*Exercise:* Report, from the records below, every line where the word "Collapse" appears.

Provided material below:

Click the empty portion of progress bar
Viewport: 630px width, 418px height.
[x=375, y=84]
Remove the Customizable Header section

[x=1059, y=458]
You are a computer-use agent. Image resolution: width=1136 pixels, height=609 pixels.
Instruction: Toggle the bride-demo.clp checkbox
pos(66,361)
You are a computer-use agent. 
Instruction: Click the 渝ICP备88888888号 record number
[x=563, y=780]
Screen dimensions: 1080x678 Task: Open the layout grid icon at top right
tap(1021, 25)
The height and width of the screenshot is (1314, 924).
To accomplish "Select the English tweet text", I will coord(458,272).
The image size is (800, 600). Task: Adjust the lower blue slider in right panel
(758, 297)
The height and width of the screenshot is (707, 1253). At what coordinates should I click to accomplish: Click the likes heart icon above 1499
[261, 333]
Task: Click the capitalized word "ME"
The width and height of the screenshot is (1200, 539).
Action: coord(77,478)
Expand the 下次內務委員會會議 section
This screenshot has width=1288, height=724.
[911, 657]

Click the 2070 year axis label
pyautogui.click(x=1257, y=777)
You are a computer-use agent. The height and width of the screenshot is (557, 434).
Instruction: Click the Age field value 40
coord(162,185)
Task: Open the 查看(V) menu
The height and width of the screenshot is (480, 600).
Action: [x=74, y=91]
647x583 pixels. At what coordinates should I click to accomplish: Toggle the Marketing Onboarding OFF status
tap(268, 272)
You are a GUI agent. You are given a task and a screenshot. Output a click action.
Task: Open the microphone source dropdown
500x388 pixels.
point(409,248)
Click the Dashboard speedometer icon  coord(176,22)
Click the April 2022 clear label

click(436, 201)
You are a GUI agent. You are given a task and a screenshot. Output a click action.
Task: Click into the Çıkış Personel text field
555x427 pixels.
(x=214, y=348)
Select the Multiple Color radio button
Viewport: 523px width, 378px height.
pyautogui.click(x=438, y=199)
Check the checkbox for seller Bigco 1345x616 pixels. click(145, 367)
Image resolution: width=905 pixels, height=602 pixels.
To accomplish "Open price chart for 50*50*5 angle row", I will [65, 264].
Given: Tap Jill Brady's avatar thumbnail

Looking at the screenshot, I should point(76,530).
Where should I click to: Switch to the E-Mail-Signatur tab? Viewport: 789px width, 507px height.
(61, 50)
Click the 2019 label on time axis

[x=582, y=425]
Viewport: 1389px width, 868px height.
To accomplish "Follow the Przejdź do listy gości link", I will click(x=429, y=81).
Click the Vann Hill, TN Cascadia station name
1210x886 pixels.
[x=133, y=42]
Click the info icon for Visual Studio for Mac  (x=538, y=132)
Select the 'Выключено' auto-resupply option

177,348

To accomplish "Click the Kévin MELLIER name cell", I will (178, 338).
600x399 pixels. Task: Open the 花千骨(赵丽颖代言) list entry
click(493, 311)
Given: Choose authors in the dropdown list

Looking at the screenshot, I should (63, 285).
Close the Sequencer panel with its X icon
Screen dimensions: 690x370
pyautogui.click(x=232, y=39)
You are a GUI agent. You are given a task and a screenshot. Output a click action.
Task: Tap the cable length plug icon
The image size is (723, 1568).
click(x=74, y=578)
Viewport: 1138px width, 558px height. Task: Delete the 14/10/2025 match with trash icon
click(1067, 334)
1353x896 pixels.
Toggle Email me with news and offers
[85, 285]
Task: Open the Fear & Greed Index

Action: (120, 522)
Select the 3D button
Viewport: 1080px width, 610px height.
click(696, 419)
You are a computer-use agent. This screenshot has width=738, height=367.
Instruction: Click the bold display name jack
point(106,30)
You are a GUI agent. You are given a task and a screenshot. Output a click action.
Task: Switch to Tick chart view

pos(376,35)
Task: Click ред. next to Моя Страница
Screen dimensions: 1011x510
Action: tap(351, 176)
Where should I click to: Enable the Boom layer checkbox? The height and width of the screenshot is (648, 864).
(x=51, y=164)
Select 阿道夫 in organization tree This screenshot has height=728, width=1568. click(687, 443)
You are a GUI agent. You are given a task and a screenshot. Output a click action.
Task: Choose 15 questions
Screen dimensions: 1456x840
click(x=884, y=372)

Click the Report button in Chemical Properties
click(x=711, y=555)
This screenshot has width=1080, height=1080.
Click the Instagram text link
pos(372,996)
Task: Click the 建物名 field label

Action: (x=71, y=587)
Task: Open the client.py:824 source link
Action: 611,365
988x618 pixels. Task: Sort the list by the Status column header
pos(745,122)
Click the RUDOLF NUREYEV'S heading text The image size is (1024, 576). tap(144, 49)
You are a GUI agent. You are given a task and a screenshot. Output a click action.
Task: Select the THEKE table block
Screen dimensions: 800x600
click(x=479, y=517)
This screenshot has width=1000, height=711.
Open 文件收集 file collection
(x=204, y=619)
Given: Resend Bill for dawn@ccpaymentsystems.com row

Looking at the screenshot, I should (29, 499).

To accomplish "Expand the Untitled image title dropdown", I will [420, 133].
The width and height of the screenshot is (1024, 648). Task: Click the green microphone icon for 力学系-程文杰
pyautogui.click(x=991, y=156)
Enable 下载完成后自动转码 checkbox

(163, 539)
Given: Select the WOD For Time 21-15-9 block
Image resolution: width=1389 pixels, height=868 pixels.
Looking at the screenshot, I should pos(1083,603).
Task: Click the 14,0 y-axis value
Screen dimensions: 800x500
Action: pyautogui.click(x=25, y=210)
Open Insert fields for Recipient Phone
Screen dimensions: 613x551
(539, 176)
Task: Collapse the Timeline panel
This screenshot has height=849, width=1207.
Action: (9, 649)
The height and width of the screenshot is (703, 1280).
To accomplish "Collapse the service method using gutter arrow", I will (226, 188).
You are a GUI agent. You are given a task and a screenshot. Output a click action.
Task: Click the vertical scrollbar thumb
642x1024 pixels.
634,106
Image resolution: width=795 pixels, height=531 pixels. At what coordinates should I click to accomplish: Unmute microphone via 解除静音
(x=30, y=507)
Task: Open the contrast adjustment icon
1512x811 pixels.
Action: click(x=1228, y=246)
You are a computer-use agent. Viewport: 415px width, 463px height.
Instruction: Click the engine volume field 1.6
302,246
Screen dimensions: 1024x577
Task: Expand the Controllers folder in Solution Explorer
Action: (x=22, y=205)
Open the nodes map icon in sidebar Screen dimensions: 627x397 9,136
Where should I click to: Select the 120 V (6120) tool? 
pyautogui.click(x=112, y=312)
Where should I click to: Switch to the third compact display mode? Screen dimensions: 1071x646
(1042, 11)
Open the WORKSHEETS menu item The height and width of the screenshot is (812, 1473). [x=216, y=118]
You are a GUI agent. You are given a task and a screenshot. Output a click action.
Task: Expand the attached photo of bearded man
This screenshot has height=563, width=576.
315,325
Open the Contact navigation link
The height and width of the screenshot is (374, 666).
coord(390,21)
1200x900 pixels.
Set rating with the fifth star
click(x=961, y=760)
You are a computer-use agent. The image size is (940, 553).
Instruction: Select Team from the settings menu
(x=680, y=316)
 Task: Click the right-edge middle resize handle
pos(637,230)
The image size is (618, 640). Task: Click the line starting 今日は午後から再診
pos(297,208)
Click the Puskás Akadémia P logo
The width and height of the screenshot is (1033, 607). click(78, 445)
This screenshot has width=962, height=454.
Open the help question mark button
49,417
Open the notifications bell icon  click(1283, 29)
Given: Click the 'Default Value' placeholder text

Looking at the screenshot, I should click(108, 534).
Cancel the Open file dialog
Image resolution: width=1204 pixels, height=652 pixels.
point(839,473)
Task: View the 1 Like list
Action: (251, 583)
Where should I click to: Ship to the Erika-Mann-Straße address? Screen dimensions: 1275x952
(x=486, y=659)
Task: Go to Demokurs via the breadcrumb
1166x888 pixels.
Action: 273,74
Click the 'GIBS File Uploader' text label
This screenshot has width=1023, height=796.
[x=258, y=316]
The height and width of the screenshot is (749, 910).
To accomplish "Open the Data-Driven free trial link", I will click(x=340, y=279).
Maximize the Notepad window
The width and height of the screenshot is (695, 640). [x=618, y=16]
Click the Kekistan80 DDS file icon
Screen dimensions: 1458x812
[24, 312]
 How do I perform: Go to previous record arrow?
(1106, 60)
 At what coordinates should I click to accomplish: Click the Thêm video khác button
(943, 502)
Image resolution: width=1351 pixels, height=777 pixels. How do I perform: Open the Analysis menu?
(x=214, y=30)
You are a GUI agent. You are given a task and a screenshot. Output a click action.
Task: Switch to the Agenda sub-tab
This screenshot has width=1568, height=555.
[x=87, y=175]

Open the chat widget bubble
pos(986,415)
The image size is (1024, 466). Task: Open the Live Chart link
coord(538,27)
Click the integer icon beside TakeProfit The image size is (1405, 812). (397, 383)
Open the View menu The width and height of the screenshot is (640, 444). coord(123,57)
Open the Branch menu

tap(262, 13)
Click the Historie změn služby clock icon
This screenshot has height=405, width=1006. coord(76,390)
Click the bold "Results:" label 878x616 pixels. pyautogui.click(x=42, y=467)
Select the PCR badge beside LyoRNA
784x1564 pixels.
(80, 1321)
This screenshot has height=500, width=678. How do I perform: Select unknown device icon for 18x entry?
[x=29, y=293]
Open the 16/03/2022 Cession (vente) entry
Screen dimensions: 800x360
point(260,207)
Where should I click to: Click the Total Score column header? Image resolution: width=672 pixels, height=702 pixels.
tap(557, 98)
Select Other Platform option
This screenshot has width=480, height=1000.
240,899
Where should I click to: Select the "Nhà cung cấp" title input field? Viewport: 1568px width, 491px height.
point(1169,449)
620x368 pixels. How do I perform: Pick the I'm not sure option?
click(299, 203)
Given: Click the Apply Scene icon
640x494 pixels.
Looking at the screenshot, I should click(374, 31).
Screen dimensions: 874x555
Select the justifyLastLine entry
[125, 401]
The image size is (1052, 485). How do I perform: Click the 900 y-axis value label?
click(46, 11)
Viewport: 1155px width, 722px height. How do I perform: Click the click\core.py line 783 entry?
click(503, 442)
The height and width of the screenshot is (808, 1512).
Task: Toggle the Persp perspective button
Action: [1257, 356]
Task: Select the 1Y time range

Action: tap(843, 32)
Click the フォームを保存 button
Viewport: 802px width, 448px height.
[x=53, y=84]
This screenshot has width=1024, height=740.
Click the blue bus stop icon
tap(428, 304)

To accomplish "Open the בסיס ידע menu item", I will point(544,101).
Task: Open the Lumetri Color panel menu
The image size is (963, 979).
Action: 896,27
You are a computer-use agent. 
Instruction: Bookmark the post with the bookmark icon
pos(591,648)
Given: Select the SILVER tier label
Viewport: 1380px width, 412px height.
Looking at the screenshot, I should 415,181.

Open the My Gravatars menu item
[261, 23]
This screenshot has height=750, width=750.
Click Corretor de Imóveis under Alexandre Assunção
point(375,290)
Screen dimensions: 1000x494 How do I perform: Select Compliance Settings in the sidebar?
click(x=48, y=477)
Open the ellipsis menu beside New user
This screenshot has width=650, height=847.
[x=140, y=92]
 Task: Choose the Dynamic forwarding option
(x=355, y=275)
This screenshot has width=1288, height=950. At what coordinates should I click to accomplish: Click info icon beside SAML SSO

End of Provided material.

*Result for this task:*
Task: Collapse the Timeline panel
To accomplish "Collapse the service method using gutter arrow", I will (226, 188).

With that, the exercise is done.